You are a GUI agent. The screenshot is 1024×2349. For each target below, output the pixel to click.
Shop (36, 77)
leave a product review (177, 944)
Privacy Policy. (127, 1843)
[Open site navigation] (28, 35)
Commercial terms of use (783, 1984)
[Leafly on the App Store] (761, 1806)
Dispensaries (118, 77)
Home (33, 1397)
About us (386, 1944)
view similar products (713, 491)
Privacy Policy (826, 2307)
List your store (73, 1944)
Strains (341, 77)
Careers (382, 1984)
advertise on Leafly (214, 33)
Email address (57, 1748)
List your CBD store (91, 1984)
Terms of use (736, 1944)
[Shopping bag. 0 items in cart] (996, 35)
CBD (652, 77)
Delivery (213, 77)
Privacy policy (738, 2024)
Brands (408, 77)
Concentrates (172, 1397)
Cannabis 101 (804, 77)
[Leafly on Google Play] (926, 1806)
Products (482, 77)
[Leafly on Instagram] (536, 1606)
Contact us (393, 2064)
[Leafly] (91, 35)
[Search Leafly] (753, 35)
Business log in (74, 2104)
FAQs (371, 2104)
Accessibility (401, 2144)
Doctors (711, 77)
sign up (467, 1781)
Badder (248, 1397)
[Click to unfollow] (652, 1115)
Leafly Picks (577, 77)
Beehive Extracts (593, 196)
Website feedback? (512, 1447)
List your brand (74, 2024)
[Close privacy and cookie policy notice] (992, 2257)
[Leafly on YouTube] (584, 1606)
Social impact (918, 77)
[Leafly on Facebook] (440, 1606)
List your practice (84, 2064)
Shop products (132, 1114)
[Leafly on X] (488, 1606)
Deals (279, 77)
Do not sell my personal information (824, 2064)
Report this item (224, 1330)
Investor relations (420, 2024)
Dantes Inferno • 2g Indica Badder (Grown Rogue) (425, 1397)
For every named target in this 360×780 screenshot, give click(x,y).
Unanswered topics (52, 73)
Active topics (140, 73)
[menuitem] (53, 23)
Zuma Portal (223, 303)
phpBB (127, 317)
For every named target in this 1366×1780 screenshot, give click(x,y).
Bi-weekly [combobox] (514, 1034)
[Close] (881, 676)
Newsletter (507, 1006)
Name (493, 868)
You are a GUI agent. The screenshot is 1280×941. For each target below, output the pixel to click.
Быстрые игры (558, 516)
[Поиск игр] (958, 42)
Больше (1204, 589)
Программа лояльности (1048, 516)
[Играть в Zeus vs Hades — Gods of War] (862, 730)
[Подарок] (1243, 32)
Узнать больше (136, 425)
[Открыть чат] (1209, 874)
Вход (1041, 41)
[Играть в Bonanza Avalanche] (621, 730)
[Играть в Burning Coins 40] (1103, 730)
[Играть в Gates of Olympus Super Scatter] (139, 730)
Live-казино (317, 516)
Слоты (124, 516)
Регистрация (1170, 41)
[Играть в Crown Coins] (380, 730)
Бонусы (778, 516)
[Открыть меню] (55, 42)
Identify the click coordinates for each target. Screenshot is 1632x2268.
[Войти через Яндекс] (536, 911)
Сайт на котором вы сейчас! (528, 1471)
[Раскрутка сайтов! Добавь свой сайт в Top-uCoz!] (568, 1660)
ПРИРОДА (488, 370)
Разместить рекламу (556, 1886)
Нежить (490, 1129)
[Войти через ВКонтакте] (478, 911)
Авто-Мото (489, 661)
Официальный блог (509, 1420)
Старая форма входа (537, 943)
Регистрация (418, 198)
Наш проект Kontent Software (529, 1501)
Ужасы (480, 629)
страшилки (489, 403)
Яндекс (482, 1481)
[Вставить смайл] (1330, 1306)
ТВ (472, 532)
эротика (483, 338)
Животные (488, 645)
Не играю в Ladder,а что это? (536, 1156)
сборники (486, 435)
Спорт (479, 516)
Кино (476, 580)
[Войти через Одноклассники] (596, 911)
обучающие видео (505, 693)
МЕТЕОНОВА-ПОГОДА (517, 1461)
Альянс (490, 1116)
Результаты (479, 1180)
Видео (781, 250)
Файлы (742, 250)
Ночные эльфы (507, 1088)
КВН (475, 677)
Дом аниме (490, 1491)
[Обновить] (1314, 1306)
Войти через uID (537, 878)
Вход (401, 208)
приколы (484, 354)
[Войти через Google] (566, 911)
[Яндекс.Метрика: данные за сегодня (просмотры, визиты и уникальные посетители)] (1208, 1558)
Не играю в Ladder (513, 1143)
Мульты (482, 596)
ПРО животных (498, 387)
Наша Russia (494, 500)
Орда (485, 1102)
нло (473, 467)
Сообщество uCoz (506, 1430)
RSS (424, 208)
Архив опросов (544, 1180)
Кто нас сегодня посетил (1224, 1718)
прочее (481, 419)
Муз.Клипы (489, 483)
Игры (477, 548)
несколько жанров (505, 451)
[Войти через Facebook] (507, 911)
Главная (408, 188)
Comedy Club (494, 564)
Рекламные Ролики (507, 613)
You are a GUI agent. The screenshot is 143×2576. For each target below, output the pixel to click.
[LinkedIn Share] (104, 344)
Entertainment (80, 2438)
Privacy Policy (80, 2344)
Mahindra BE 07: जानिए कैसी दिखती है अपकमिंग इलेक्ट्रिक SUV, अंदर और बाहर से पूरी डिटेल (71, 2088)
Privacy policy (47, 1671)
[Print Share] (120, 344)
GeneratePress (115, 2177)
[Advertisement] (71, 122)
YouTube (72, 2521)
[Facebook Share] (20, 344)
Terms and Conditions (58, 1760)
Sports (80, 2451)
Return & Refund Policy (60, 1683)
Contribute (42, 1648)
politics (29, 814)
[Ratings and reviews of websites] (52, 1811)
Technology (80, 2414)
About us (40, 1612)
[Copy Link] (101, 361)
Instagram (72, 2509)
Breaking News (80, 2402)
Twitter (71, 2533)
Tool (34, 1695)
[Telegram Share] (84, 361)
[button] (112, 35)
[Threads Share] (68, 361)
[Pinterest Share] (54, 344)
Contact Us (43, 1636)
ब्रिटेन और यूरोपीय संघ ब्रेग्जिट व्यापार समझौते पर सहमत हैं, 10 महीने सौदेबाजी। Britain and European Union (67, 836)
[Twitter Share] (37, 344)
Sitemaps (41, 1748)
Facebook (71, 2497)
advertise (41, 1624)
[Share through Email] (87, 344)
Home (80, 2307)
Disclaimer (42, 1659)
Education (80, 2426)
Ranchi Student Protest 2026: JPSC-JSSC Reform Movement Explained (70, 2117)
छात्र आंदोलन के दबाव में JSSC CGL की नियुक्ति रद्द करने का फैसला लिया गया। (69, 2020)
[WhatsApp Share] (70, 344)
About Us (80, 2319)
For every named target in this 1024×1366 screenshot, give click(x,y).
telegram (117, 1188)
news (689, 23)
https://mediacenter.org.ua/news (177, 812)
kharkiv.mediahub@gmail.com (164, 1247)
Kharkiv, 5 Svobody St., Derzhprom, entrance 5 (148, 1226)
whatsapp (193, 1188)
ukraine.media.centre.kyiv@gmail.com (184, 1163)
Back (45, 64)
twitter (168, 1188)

::::

→ Task goal
Line by line, the data should be returned exactly as written.

→ Task result
You are a GUI agent. The screenshot is 1024×2349. For each target below, output the pixel to click.
Shop (36, 77)
leave a product review (177, 944)
Privacy Policy. (127, 1843)
[Open site navigation] (28, 35)
Commercial terms of use (783, 1984)
[Leafly on the App Store] (761, 1806)
Dispensaries (118, 77)
Home (33, 1397)
About us (386, 1944)
view similar products (713, 491)
Privacy Policy (826, 2307)
List your store (73, 1944)
Strains (341, 77)
Careers (382, 1984)
advertise on Leafly (214, 33)
Email address (57, 1748)
List your CBD store (91, 1984)
Terms of use (736, 1944)
[Shopping bag. 0 items in cart] (996, 35)
CBD (652, 77)
Delivery (213, 77)
Privacy policy (738, 2024)
Brands (408, 77)
Concentrates (172, 1397)
Cannabis 101 (804, 77)
[Leafly on Google Play] (926, 1806)
Products (482, 77)
[Leafly on Instagram] (536, 1606)
Contact us (393, 2064)
[Leafly] (91, 35)
[Search Leafly] (753, 35)
Business log in (74, 2104)
FAQs (371, 2104)
Accessibility (401, 2144)
Doctors (711, 77)
sign up (467, 1781)
Badder (248, 1397)
[Click to unfollow] (652, 1115)
Leafly Picks (577, 77)
Beehive Extracts (593, 196)
Website feedback? (512, 1447)
List your brand (74, 2024)
[Close privacy and cookie policy notice] (992, 2257)
[Leafly on YouTube] (584, 1606)
Social impact (918, 77)
[Leafly on Facebook] (440, 1606)
List your practice (84, 2064)
Shop products (132, 1114)
[Leafly on X] (488, 1606)
Deals (279, 77)
Do not sell my personal information (824, 2064)
Report this item (224, 1330)
Investor relations (420, 2024)
Dantes Inferno • 2g Indica Badder (Grown Rogue) (425, 1397)
For every named target in this 360×780 screenshot, give click(x,y).
Unanswered topics (52, 73)
Active topics (140, 73)
[menuitem] (53, 23)
Zuma Portal (223, 303)
phpBB (127, 317)
For every named target in this 1366×1780 screenshot, give click(x,y).
Bi-weekly [combobox] (514, 1034)
[Close] (881, 676)
Newsletter (507, 1006)
Name (493, 868)
You are a GUI agent. The screenshot is 1280×941. For each target below, output the pixel to click.
Быстрые игры (558, 516)
[Поиск игр] (958, 42)
Больше (1204, 589)
Программа лояльности (1048, 516)
[Играть в Zeus vs Hades — Gods of War] (862, 730)
[Подарок] (1243, 32)
Узнать больше (136, 425)
[Открыть чат] (1209, 874)
Вход (1041, 41)
[Играть в Bonanza Avalanche] (621, 730)
[Играть в Burning Coins 40] (1103, 730)
[Играть в Gates of Olympus Super Scatter] (139, 730)
Live-казино (317, 516)
Слоты (124, 516)
Регистрация (1170, 41)
[Играть в Crown Coins] (380, 730)
Бонусы (778, 516)
[Открыть меню] (55, 42)
Identify the click coordinates for each target. Screenshot is 1632x2268.
[Войти через Яндекс] (536, 911)
Сайт на котором вы сейчас! (528, 1471)
[Раскрутка сайтов! Добавь свой сайт в Top-uCoz!] (568, 1660)
ПРИРОДА (488, 370)
Разместить рекламу (556, 1886)
Нежить (490, 1129)
[Войти через ВКонтакте] (478, 911)
Авто-Мото (489, 661)
Официальный блог (509, 1420)
Старая форма входа (537, 943)
Регистрация (418, 198)
Наш проект Kontent Software (529, 1501)
Ужасы (480, 629)
страшилки (489, 403)
Яндекс (482, 1481)
[Вставить смайл] (1330, 1306)
ТВ (472, 532)
эротика (483, 338)
Животные (488, 645)
Не играю в Ladder,а что это? (536, 1156)
сборники (486, 435)
Спорт (479, 516)
Кино (476, 580)
[Войти через Одноклассники] (596, 911)
обучающие видео (505, 693)
МЕТЕОНОВА-ПОГОДА (517, 1461)
Альянс (490, 1116)
Результаты (479, 1180)
Видео (781, 250)
Файлы (742, 250)
Ночные эльфы (507, 1088)
КВН (475, 677)
Дом аниме (490, 1491)
[Обновить] (1314, 1306)
Войти через uID (537, 878)
Вход (401, 208)
приколы (484, 354)
[Войти через Google] (566, 911)
[Яндекс.Метрика: данные за сегодня (просмотры, визиты и уникальные посетители)] (1208, 1558)
Не играю в Ladder (513, 1143)
Мульты (482, 596)
ПРО животных (498, 387)
Наша Russia (494, 500)
Орда (485, 1102)
нло (473, 467)
Сообщество uCoz (506, 1430)
RSS (424, 208)
Архив опросов (544, 1180)
Кто нас сегодня посетил (1224, 1718)
прочее (481, 419)
Муз.Клипы (489, 483)
Игры (477, 548)
несколько жанров (505, 451)
[Войти через Facebook] (507, 911)
Главная (408, 188)
Comedy Club (494, 564)
Рекламные Ролики (507, 613)
You are a GUI agent. The screenshot is 143×2576. For each target below, output the pixel to click.
[LinkedIn Share] (104, 344)
Entertainment (80, 2438)
Privacy Policy (80, 2344)
Mahindra BE 07: जानिए कैसी दिखती है अपकमिंग इलेक्ट्रिक SUV, अंदर और बाहर से पूरी डिटेल (71, 2088)
Privacy policy (47, 1671)
[Print Share] (120, 344)
GeneratePress (115, 2177)
[Advertisement] (71, 122)
YouTube (72, 2521)
[Facebook Share] (20, 344)
Terms and Conditions (58, 1760)
Sports (80, 2451)
Return & Refund Policy (60, 1683)
Contribute (42, 1648)
politics (29, 814)
[Ratings and reviews of websites] (52, 1811)
Technology (80, 2414)
About us (40, 1612)
[Copy Link] (101, 361)
Instagram (72, 2509)
Breaking News (80, 2402)
Twitter (71, 2533)
Tool (34, 1695)
[Telegram Share] (84, 361)
[button] (112, 35)
[Threads Share] (68, 361)
[Pinterest Share] (54, 344)
Contact Us (43, 1636)
ब्रिटेन और यूरोपीय संघ ब्रेग्जिट व्यापार समझौते पर सहमत हैं, 10 महीने सौदेबाजी। Britain and European Union (67, 836)
[Twitter Share] (37, 344)
Sitemaps (41, 1748)
Facebook (71, 2497)
advertise (41, 1624)
[Share through Email] (87, 344)
Home (80, 2307)
Disclaimer (42, 1659)
Education (80, 2426)
Ranchi Student Protest 2026: JPSC-JSSC Reform Movement Explained (70, 2117)
छात्र आंदोलन के दबाव में JSSC CGL की नियुक्ति रद्द करने का फैसला लिया गया। (69, 2020)
[WhatsApp Share] (70, 344)
About Us (80, 2319)
For every named target in this 1024×1366 screenshot, give click(x,y).
telegram (117, 1188)
news (689, 23)
https://mediacenter.org.ua/news (177, 812)
kharkiv.mediahub@gmail.com (164, 1247)
Kharkiv, 5 Svobody St., Derzhprom, entrance 5 (148, 1226)
whatsapp (193, 1188)
ukraine.media.centre.kyiv@gmail.com (184, 1163)
Back (45, 64)
twitter (168, 1188)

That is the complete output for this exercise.